Text ▸
[Start of Attachment]

Tuesday, August 18, 2009

Lessons from Swine Flu: Rebuilding State capacity and clamoring for administrative reforms.

Essential public services are in disarray. This is not a problem that the upper classes bothered about till now

Profiling Niranjan Rajadhyaksha commentary on the sorry state of Indian administration and its failings.

http://www.livemint.com/2009/08/11210747/Lessons-from-swine-flu.html

The swine flu scare has forced people like us to face the bitter truth: India’s public health system is an unholy mess.


The first swine flu infections have mostly been among people who are better off than the average Indian. Testing and treatment have been restricted to select public hospitals and institutes. So people who have had no reason to enter a public hospital in many years have suddenly been forced to do so. This has led to moments of epiphany.

This is a symptom of a larger problem. Essential public services are in disarray. This is not a problem that the middle and upper classes have been bothered about till now.

This column has previously cited the work of the highly original economist Albert O. Hirschman. He has argued that people respond to organizational decline in two ways: voice and exit. Voice involves attempts to engage the system and change it. Exit means opting out. There are no prizes for guessing what path the Indian elite that lives in gated communities, sends its children to private schools, never takes a bus to work and visits only swank hospitals has chosen: voice or exit?

The deterioration in governance is a problem that is rarely given its due. Bimal Jalan has been one of the few public policy experts writing and speaking about India’s governance crisis. In his book The Future of India, Jalan has cited fears expressed by reputed civil servant S. Bhoothalingam that the bureaucracy had become ossified as early as 1961, a mere 14 years after Independence. Matters have gotten worse since then.

Why does this matter? The lack of state capacity matters for issues that are more long-term than the current swine flu panic. It means that ministries and government departments are chronically unable to spend the money allocated to them in the annual budget. It means that fiscal stimulus packages focus on higher revenue expenditure rather than building new public works. It means that inefficient police and judicial systems raise the costs of doing business.

In short, the lack of state capacity is a drag on long-term economic growth.

One short-term test case of state capacity could soon be evident. India is edging close to its first drought in five years. Prime Minister Manmohan Singh did well to make clear on Saturday that the big policy goal in case the monsoon does not revive is to ensure “no citizen will go hungry”. But millions who are most likely to go hungry in times of drought also happen to live in districts that have poor connectivity and poor governance. Reaching food to them will be a challenge for the food security system.

[End of Attachment]

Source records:
[Start of Attachment]

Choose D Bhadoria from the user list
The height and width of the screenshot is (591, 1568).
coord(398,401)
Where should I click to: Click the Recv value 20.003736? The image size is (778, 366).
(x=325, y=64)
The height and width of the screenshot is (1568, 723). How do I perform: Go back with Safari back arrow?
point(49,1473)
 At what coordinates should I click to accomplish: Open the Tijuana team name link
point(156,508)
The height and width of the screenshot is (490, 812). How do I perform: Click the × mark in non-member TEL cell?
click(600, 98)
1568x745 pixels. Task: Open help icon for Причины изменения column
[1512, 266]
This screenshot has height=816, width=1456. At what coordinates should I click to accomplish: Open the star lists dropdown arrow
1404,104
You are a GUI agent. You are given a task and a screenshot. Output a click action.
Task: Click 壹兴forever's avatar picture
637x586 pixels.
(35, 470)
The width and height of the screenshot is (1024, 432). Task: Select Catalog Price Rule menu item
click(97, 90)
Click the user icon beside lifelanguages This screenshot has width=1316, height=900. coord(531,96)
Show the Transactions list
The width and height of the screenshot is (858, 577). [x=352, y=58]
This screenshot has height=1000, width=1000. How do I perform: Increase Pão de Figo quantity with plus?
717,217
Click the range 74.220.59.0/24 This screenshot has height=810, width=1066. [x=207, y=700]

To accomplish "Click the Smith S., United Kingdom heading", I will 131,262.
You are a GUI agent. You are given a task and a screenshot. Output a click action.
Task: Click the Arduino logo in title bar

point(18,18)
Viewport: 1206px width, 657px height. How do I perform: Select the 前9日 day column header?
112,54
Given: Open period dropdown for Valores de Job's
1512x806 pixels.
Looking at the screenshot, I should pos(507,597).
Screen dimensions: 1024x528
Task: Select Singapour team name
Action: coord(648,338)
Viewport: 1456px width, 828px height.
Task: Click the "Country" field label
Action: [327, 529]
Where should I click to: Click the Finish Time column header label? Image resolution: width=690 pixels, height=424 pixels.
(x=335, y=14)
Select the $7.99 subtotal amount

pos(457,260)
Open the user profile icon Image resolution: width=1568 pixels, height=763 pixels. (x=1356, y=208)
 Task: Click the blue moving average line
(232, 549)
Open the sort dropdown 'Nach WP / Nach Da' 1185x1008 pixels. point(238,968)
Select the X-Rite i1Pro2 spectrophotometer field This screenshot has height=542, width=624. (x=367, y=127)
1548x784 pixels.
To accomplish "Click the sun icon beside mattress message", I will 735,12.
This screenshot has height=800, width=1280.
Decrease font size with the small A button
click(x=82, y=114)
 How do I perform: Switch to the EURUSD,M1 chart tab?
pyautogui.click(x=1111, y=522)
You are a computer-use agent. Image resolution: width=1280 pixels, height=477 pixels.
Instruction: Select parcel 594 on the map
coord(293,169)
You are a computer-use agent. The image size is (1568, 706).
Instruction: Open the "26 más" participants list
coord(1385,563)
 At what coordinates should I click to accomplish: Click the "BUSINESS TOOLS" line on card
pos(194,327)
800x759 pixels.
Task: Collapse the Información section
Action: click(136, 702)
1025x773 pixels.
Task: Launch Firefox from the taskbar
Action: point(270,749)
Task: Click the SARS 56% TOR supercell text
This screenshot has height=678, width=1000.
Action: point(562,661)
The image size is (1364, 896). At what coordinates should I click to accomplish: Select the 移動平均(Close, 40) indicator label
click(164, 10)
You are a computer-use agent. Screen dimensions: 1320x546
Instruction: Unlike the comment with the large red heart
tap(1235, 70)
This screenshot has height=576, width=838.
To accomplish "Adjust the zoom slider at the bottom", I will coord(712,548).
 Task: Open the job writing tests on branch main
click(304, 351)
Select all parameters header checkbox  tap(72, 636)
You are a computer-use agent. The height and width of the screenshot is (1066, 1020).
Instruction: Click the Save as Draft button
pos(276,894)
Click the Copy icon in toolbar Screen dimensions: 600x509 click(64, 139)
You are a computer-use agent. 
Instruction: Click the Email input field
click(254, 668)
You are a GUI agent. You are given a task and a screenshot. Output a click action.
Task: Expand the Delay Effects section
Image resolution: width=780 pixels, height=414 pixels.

[End of Attachment]

Required action A ▸ Echo the passage of the swine flu column between "Tuesday, August 18, 2009" and "and its failings.", inclusive.
Required action B ▸ According to the swine flu column, why have people who had not entered a public hospital in many years suddenly had to go to one? Answer in one to three sentences.
Required action C ▸
Answer these questions from the swine flu column:
(i) What two responses to organizational decline does Hirschman describe?
(ii) In what year, by S. Bhoothalingam's account, had the bureaucracy already become ossified?
(iii) India is edging close to its first drought in how many years?

Answer area A ▸
Tuesday, August 18, 2009

Lessons from Swine Flu: Rebuilding State capacity and clamoring for administrative reforms.

Essential public services are in disarray. This is not a problem that the upper classes bothered about till now

Profiling Niranjan Rajadhyaksha commentary on the sorry state of Indian administration and its failings.

Answer area B ▸ The first swine flu infections were mostly among people better off than the average Indian. Testing and treatment were restricted to select public hospitals and institutes, so these people had to use them.

Answer area C ▸
(i) Voice and exit.
(ii) 1961.
(iii) Five years.